A deep-tech company really has four geography-sensitive functions: where the legal HQ sits, where R&D actually happens, where you raise, and where you sell first. Most founders collapse all four into one decision because it feels cleaner. It isn't cleaner. It's one decision made badly four times. I'd rather make four decisions well, each anchored to a real, nameable advantage.
If I had to compress the framework into a table:
The rest of this piece is how each row actually played out, with real numbers where I have verified ones.
What Europe gives you: talent and money you don't dilute for
The thing American founders don't fully internalize about Europe is the non-dilutive funding. In the US, early R&D is mostly paid for with equity — you raise, you burn, you raise again, and every round costs you ownership. In Europe there's a parallel system that will pay for hard engineering work and take none of your cap table.

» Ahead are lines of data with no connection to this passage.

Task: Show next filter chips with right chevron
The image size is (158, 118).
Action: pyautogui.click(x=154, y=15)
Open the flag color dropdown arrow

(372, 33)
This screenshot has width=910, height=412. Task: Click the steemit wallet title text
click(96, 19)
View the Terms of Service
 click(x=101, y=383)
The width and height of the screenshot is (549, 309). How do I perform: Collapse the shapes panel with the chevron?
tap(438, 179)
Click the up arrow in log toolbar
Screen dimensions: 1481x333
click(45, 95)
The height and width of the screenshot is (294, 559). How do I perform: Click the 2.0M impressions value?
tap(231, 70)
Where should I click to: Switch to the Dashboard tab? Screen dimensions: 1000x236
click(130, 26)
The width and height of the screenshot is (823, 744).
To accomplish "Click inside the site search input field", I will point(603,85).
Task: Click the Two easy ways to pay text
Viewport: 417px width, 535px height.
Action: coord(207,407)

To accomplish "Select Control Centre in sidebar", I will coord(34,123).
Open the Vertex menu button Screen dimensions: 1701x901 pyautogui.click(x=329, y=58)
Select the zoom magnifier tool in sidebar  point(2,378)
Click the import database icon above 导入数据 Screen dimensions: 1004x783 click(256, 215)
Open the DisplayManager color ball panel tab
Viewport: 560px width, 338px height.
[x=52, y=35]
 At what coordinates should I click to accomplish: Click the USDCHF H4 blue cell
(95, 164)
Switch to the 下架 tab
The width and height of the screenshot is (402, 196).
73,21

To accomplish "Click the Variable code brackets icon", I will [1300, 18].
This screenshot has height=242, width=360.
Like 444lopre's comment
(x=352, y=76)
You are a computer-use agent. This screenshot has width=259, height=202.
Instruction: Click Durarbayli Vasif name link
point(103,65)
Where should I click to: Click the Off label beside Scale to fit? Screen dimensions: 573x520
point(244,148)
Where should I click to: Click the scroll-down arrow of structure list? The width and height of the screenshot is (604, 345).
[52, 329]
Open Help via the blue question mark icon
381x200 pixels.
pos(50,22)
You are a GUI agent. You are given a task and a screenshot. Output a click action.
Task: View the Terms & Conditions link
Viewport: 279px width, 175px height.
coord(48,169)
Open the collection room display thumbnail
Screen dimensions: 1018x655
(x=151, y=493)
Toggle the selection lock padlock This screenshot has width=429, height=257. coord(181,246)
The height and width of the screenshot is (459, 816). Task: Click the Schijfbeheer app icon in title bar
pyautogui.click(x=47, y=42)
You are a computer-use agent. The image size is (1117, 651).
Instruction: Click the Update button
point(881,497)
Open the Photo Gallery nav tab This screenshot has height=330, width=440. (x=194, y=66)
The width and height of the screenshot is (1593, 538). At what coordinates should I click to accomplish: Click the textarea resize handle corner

We lived inside that system. Dronehub coordinated a Horizon 2020 project called HUUVER, and we ran a project called AUDROS with both the European Space Agency and the European Defence Agency. These aren't vanity logos. They're how you fund a multi-year, capital-intensive autonomous-systems roadmap without handing investors a third of the company to do it.
The turning point came earlier, in 2017. ESA reached out to roughly fifty European drone companies about an autonomous battery-swap problem — the unglamorous, genuinely hard part of making a drone-in-a-box system run without a human in the loop. We were the one that responded, and we won a contract worth around €200K. That contract did two things. It paid for real R&D, and it gave us a credential that opened the next door, and the one after that. In Europe, an ESA contract is a signal the whole ecosystem reads. It's the kind of validation that's hard to manufacture and harder to fake.
And the talent. The engineers who can build autonomous robotics — control systems, computer vision, the mechanical work of a docking station that swaps a battery in the rain — are dense in Europe and affordable relative to their skill. We built JFACTORY, our precision-manufacturing arm, in Poland for exactly this reason: when your engineers and your CNC machines and your fiber laser sit in the same building, the loop between "design it" and "hold the part" is hours, not weeks. For a hardware company, that iteration speed is the whole game.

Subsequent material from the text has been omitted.